Le modifiche intervenute in tema di sanzioni tributarie, ex Dlgs n. 158/2015, non portano direttamente alla illegalità delle sanzioni applicate, più onerose, in quanto non operano in maniera generalizzata come “favor rei”.
Lo specifica la Corte di cassazione nell’ordinanza n. 16625 del 25 giugno 2018, occupandosi di un accertamento basato sul redditometro a carico di un contribuente, al quale era stata contestata una presunzione legale di maggior reddito. L’accertato ha contestato sia le violazioni in materia di onere della prova che la mancata riduzione delle sanzioni, in violazione del principio del “favor rei”, per essere intervenuto il Dlgs n. 158/2015.
I giudici di piazza Cavour ricordano, per quanto attiene all’onere della prova, che, in caso di accertamento sintetico, se il contribuente afferma che la spesa sostenuta deriva da altri redditi percepiti, è onerato dal fornire la prova sia della disponibilità di detti redditi che dell’entità e della durata del possesso.
Inoltre, quando viene contestato il reddito complessivo netto in relazione alla spesa per incrementi patrimoniali, il contribuente deve dimostrare non solo la disponibilità di redditi ovvero di redditi esenti o di redditi soggetti a ritenuta alla fonte a titolo d'imposta, ma anche che la spesa per incrementi patrimoniali è avvenuta proprio con tali redditi e non con altri redditi dichiarati.

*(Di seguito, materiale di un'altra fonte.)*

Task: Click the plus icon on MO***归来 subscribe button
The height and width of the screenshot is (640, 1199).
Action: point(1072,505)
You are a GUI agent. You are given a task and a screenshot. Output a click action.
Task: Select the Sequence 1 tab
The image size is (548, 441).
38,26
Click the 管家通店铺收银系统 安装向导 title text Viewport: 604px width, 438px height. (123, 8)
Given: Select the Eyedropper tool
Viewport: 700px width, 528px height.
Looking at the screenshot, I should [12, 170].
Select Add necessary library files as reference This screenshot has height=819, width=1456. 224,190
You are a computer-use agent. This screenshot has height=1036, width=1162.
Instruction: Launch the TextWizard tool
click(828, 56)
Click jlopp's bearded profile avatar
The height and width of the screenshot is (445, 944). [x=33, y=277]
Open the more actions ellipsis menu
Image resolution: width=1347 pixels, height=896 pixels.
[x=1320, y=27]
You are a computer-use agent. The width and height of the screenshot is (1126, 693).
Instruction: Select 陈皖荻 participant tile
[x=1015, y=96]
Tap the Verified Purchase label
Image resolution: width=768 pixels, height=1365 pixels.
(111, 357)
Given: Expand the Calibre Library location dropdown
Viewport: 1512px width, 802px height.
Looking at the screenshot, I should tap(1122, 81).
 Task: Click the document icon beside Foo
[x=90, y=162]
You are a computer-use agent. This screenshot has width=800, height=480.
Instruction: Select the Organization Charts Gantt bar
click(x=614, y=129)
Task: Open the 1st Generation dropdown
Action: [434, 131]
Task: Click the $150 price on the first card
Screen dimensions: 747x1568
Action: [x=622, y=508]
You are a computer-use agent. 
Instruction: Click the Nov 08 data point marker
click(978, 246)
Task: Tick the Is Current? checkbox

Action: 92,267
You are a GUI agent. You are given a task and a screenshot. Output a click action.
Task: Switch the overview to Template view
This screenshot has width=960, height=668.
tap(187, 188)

Circa la violazione del principio del “favor rei”, la Corte ha sostenuto che le modifiche avvenute in materia di sanzioni tributarie per mano del Dlgs n. 158/2015 non operano in maniera generalizzata in quanto è da escludere che la sola deduzione, in sede di legittimità, di uno jus superveniens più favorevole, senza altra precisazione con riferimento al caso concreto, possa portare alla cassazione della sentenza impugnata.
Il ricorso deve quindi essere totalmente rigettato.